◆ **DOCUMENT PASSAGE**
━━━━

I have started packing boxes in earnest, and am quickly entering the phase of it having to get worse before it gets better. Don't worry, I won't subject you to endless posts about me putting things boxes. That would be more tedious than actually having to do the packing. Instead, I'll address something adoption related.
Our children, when they arrive home at older ages do a great job of seeming to understand and navigate their new life. I will admit that I am often fooled by this appearance, and I don't think I'm the only one. The truth is, for a good long time, our children do not understand very much of what is going on around them. I remind people that the first year should just be considered a bust. Not much will make sense, everyone (family and child) are still adjusting to new circumstances and getting to know one another, and survival on all fronts is the name of the game. This is true even for a bright child who really seems to grasp what is going on. I have a story to illustrate my point.

━━━━

◆ **RECORDS**
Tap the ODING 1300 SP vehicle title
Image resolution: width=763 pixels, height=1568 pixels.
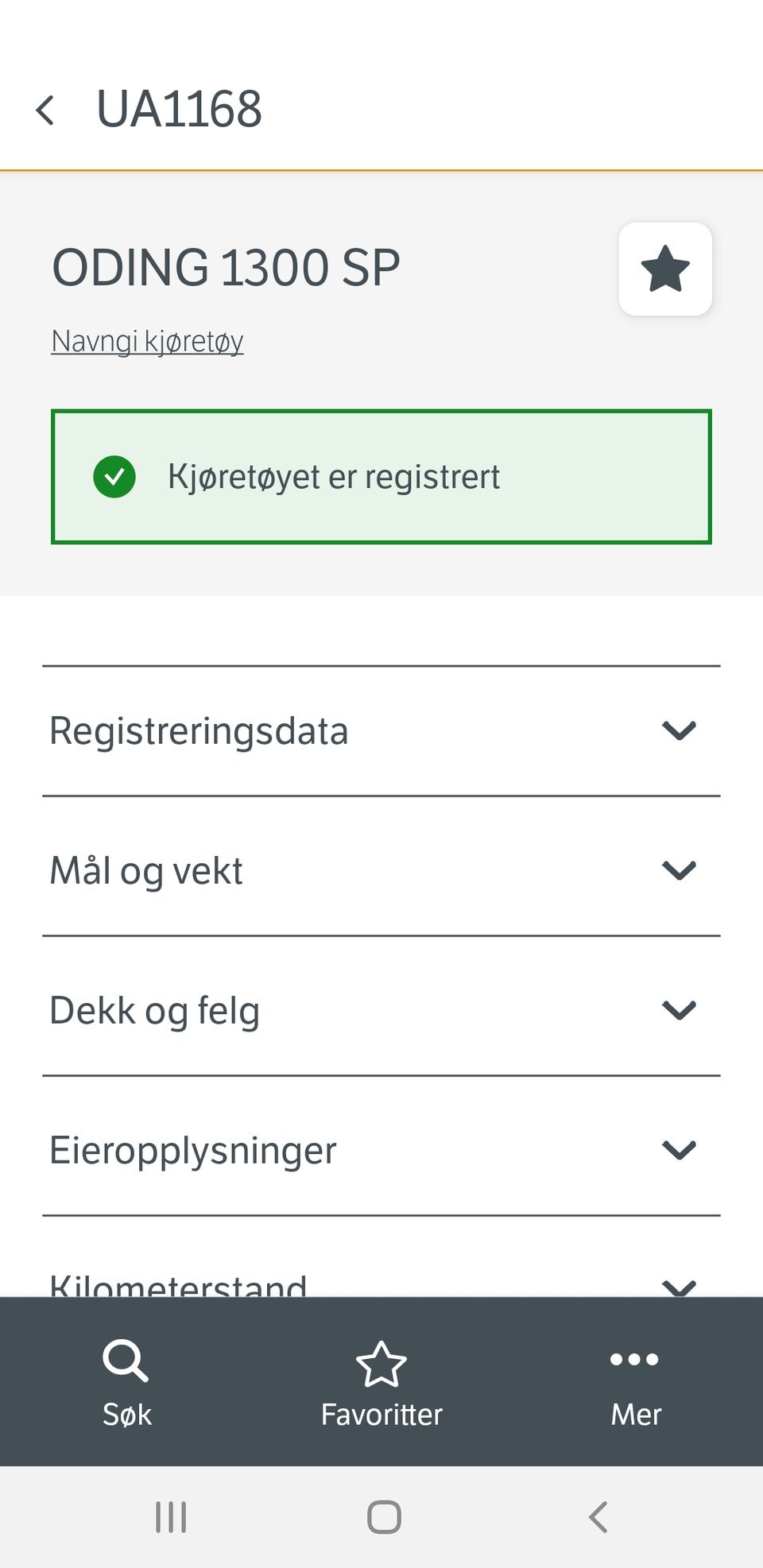pyautogui.click(x=226, y=268)
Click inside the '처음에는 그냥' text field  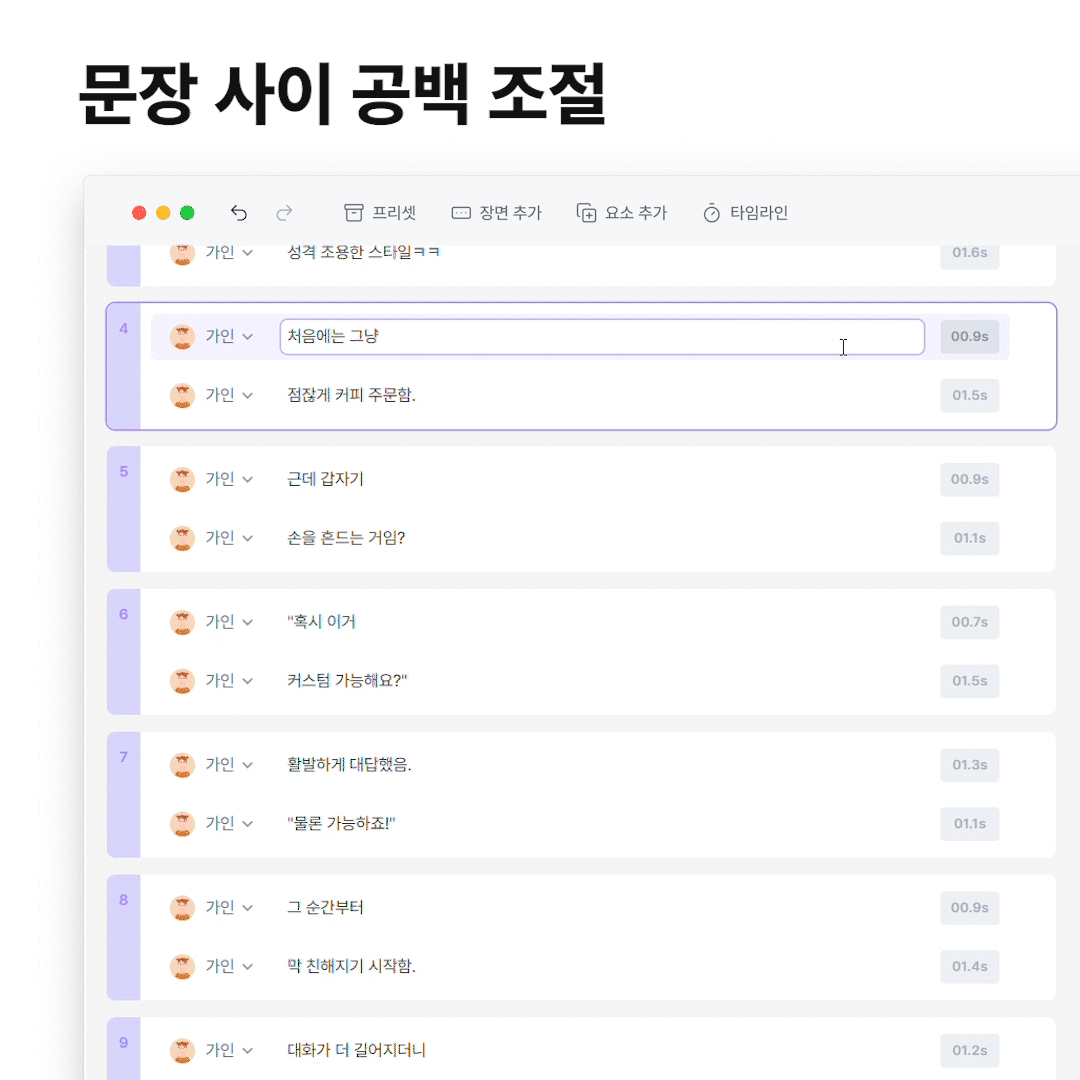click(600, 337)
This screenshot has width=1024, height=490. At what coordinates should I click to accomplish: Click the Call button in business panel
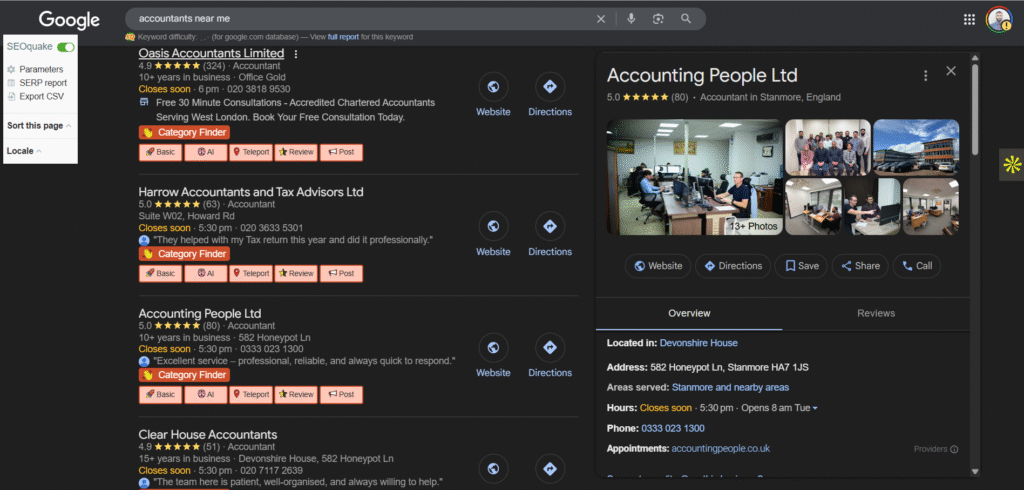(917, 266)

━━━━

◆ **PROBLEM**
Reproduce the section of the post about packing and older adopted children that begins at the words "Our children, when" and stops after the words "illustrate my point.". The items have no connection to the post about packing and older adopted children.

◆ **THE ANSWER**
Our children, when they arrive home at older ages do a great job of seeming to understand and navigate their new life. I will admit that I am often fooled by this appearance, and I don't think I'm the only one. The truth is, for a good long time, our children do not understand very much of what is going on around them. I remind people that the first year should just be considered a bust. Not much will make sense, everyone (family and child) are still adjusting to new circumstances and getting to know one another, and survival on all fronts is the name of the game. This is true even for a bright child who really seems to grasp what is going on. I have a story to illustrate my point.